By chance, I happened to come across an entry in the Victorian Government Gazette referring to the Witchipool (Lake Buloke) Hospital,
And not just any hospital, this was for an infectious diseases hospital. 
The entry is for the 'site for a hospital or place for isolating persons suffering from small-pox, cholera, or other dangerous infectious or contagious disease'.
Why did the government of the day (in 1911) consider the need for a hospital? It was in 1900 that there was a major outbreak of bubonic plague in Sydney. It killed 103 people in 8 months and lead to the mass cleansing and demolition of slum housing in heavily populated areas like The Rocks. The Sydney event remains the most significant, but there were a further 12 major outbreaks eventuating in 1371 cases and 535 deaths in 27 locations, including Melbourne, around Australia between 1900 and 1925.

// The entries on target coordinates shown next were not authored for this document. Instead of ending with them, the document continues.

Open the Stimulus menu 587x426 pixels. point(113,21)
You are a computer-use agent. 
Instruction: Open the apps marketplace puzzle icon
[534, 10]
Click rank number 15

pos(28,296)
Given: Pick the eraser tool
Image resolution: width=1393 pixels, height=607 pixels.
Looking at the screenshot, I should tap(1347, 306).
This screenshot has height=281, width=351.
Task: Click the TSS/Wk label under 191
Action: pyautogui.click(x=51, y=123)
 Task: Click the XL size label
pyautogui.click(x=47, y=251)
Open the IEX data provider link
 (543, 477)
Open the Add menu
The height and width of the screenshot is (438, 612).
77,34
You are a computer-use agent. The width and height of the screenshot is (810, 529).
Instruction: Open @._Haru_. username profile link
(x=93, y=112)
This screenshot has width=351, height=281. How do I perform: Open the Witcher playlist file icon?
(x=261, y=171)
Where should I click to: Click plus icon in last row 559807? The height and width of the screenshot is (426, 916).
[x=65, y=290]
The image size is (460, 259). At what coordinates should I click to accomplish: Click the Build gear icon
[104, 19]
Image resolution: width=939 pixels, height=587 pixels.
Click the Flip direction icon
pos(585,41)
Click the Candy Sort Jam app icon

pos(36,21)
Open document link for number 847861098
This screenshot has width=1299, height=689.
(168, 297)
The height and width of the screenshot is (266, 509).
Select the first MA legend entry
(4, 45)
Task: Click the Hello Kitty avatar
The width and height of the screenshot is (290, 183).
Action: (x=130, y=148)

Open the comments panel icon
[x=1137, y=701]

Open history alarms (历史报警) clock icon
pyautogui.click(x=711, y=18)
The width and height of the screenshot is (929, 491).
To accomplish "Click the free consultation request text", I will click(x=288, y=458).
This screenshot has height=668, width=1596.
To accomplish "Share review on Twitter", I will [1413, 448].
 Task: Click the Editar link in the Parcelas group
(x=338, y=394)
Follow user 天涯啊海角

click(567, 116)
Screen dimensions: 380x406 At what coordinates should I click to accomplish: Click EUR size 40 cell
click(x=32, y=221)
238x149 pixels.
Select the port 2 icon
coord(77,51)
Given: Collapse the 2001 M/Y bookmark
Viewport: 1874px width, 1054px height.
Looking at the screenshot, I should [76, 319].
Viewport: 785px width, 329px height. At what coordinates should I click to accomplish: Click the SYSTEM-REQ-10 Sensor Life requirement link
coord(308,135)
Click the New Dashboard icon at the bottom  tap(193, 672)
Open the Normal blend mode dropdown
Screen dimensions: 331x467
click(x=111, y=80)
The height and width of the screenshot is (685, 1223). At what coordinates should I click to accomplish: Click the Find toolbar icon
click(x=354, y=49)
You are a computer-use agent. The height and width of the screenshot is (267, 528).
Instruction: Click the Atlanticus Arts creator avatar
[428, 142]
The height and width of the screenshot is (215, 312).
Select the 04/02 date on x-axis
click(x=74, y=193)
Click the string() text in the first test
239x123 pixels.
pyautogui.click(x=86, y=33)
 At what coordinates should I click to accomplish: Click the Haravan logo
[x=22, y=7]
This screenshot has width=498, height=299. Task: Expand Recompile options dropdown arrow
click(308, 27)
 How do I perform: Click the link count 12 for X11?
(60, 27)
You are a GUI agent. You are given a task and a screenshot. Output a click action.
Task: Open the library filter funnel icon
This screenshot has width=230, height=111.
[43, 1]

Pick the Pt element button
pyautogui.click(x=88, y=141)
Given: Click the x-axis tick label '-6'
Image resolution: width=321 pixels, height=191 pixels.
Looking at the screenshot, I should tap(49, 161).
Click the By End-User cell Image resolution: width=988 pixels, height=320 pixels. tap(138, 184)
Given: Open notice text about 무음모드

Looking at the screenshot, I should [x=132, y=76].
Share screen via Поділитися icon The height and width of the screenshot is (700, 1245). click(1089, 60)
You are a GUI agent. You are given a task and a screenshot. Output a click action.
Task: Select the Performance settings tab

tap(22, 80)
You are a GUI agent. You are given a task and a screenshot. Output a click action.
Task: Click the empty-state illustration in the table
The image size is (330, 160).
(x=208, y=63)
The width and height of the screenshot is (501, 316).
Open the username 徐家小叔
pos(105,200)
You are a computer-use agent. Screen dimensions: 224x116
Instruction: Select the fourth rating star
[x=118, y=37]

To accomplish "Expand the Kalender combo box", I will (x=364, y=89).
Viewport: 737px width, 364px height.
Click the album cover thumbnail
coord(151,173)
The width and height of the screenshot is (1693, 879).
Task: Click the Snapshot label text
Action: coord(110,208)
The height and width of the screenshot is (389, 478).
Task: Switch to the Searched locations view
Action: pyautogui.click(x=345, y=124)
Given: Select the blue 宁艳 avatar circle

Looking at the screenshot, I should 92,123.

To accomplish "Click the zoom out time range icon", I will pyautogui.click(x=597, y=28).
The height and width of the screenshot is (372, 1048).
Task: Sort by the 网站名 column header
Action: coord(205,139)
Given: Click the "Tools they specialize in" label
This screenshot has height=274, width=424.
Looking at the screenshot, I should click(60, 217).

A street is hosed down in the mass cleansing in January 1900. State Library NSW
Witchipool is the name of the parish which encompasses Lake Buloke, Little Lake Buloke, part of the Donald township, west to Litchfield and north towards Massey. Witchipool is from the Aboriginal words for plant that grows on a hill. The farming district was originally named Litchfields.
 The Reservation of part of Allotment 12 temporarily set the land aside for the establishment of the hospital, but it never eventuated. The reservation was revoked in 1922.
It was a little concerning that they considered placing infectious patients between two water sources - the lake and the Richardson River. Typically for smallpox, if the patient survives the initial infection, they remain infectious for 3-4 weeks after the onset of the rash. Smallpox was declared globally eradicated in 1980.
Today, outbreaks of cholera still occasionally happen in northern Australia, and can be associated with algal blooms.

The area today
The 43 acre crescent-shaped site was situated away from centres of population, but still close to a railway and a highway. Would have made a wonderful abandoned building now.